PAGE EXTRACT: Begin

SECURITIES AND EXCHANGE COMMISSION

WASHINGTON, D.C. 20549

____________________________

 

FORM 8-K

____________________________

 

CURRENT REPORT

 

Pursuant to Section 13 or 15(d) of the Securities Exchange Act of 1934

 

Date of Report (Date of earliest event reported): July 24, 2024

____________________________

 

Allegro MicroSystems, Inc.

(Exact name of Registrant as Specified in Its Charter)

____________________________

 

Delaware 001-39675 46-2405937

(State or Other Jurisdiction

of Incorporation)

(Commission File Number)

(IRS Employer

Identification No.)

     
955 Perimeter Road    
Manchester, New Hampshire   03103
(Address of Principal Executive Offices)   (Zip Code)

 

Registrant’s Telephone Number, Including Area Code: (603) 626-2300

 

(Former Name or Former Address, if Changed Since Last Report)

____________________________

 

Check the appropriate box below if the Form 8-K filing is intended to simultaneously satisfy the filing obligation of the registrant under any of the following provisions:

 

Written communications pursuant to Rule 425 under the Securities Act (17 CFR 230.425)

 

Soliciting material pursuant to Rule 14a-12 under the Exchange Act (17 CFR 240.14a-12)

 

Pre-commencement communications pursuant to Rule 14d-2(b) under the Exchange Act (17 CFR 240.14d-2(b))

PAGE EXTRACT: End

Write out the part of the Form 8-K filing that opens with the words containing "Check the appropriate" and closes with "(17 CFR 240.14a-12)", character for character. The records that come next are separate material and have no connection to the Form 8-K filing above.

EXTRACTED DATA: Begin

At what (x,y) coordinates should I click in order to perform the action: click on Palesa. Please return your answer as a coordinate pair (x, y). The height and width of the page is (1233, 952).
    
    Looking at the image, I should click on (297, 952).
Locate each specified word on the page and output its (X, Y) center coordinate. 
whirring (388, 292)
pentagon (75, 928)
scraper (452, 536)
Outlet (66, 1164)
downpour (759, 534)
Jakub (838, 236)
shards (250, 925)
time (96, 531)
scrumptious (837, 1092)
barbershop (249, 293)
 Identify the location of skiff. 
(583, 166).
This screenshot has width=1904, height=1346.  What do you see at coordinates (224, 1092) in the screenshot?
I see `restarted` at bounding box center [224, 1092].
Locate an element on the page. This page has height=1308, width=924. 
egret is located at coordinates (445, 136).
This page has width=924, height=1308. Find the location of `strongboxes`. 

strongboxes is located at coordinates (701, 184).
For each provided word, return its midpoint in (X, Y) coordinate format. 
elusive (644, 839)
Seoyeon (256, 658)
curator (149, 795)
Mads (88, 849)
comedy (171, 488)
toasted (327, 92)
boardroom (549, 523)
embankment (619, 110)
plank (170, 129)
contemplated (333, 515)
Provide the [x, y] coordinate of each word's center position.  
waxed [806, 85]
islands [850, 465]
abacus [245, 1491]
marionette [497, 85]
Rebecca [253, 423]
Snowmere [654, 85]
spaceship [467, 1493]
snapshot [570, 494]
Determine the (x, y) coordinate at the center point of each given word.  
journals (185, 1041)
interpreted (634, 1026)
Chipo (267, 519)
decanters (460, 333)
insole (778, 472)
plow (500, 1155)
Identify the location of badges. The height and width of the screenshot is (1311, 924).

EXTRACTED DATA: End

REPLY
Check the appropriate box below if the Form 8-K filing is intended to simultaneously satisfy the filing obligation of the registrant under any of the following provisions:

 

Written communications pursuant to Rule 425 under the Securities Act (17 CFR 230.425)

 

Soliciting material pursuant to Rule 14a-12 under the Exchange Act (17 CFR 240.14a-12)